-- Begin SOURCE PASSAGE --

There is simply no such thing as "the correct notion of the dimension of a ring relative to another ring," and such a thing is not necessary for solving your motivating problem anyway. Here are two easy examples: for $f : R \to S$ a ring homomorphism,

  • we could consider the "rank" of $S$ over $R$ as a module, e.g. some variation of the minimal number of generators of $S$ as an $R$-module. Already we have various choices for how to define this but a simple one is that in the special case that $R$ is a domain we could consider the dimension of $S \otimes_R Q(R)$ over $Q(R)$ (here $Q$ is the fraction field). For example, if $S = R^n$ this number is $n$.
  • we could consider the "rank" of $S$ over $R$ as an algebra, e.g. some variation of the minimal number of generators of $S$ as an $R$-algebra. Again we have various choices for how to define this but a simple one is that if $R$ and $S$ are both domains we could consider the transcendence degree of $Q(R)$ over $Q(S)$. If $R$ is a field this recovers a version of the dimension of a variety. For example, if $S = R[x_1, \dots x_n]$ this number is $n$.
  • or we could consider some variation of the Krull dimension, or the Gelfand-Kirillov dimension, or the homological dimension, or...

-- End SOURCE PASSAGE --

> [LIST OF TASKS]:
• 1. In the passage on ring dimension, what does $Q$ denote?
• 2. Write out the part of the passage on ring dimension starting at "There is simply" and ending at "R^n$ this number is $n$.".

-- Begin ENTRIES SUPPLIED --

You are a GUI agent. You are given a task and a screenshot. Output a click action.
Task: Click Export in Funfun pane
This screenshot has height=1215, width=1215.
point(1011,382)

-- End ENTRIES SUPPLIED --
-- Begin ENTRIES SUPPLIED --

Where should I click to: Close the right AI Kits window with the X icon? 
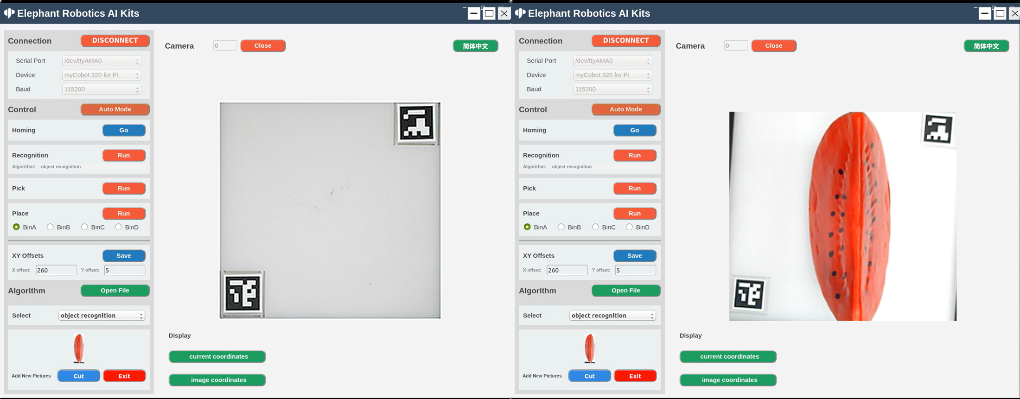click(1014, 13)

-- End ENTRIES SUPPLIED --
-- Begin ENTRIES SUPPLIED --

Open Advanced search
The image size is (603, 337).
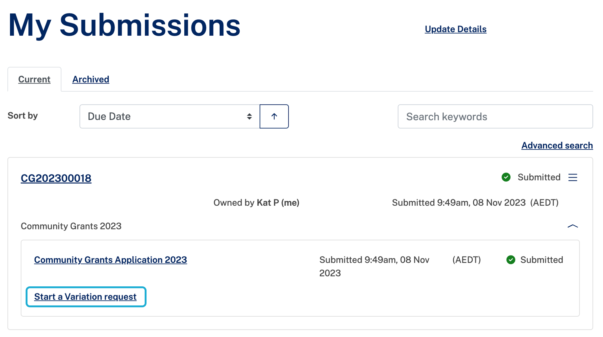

-- End ENTRIES SUPPLIED --

> [RESPONSES]:
• 1. $Q$ denotes the fraction field.

• 2.
There is simply no such thing as "the correct notion of the dimension of a ring relative to another ring," and such a thing is not necessary for solving your motivating problem anyway. Here are two easy examples: for $f : R \to S$ a ring homomorphism,

  • we could consider the "rank" of $S$ over $R$ as a module, e.g. some variation of the minimal number of generators of $S$ as an $R$-module. Already we have various choices for how to define this but a simple one is that in the special case that $R$ is a domain we could consider the dimension of $S \otimes_R Q(R)$ over $Q(R)$ (here $Q$ is the fraction field). For example, if $S = R^n$ this number is $n$.